L'opération policière contre le trafic de drogue à Son Banya était nécessaire, mais son exécution révèle une double morale. On démolit des bidonvilles tandis que d'autres formes de spéculation, qui dégradent également la ville, sont tolérées. Le problème n'est pas seulement la vente de drogue, mais l'exclusion sociale et le manque d'opportunités qui l'alimentent. Attaquer le symptôme sans s'attaquer aux causes, c'est un pansement qui ne guérit pas la plaie.
Technologie contre le narco : surveillance ou prévention ? 🤖
Les autorités utilisent des drones et l'analyse de données pour cartographier les points de vente, un outil efficace à court terme. Cependant, la technologie ne comble pas le vide des politiques d'insertion professionnelle ou de logement décent. Investir dans des capteurs et des caméras sans l'accompagner de programmes de désintoxication et de formation professionnelle, c'est comme mettre un antivirus sur un système dont le matériel est cassé. La solution réaliste combine surveillance et opportunités réelles.

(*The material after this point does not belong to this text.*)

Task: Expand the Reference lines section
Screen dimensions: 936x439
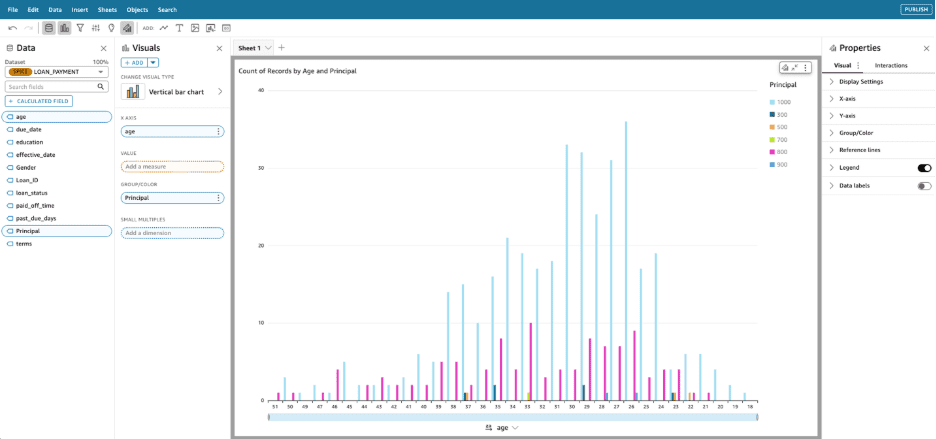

La quadrature du cercle : démolir et ne pas construire 🔨
La stratégie rappelle un plombier qui bouche une fuite avec du ruban adhésif : il résout le bruit, mais pas la canalisation pourrie. Démolir des bidonvilles sans offrir d'alternative de logement, c'est comme chasser les voisins du quartier pour qu'ils montent leur commerce dans celui d'à côté. Si au moins ils offraient un catalogue d'appartements touristiques avec l'ordre de démolition, l'ironie serait parfaite. Mais non, il faut continuer à criminaliser la pauvreté pendant que la spéculation sourit.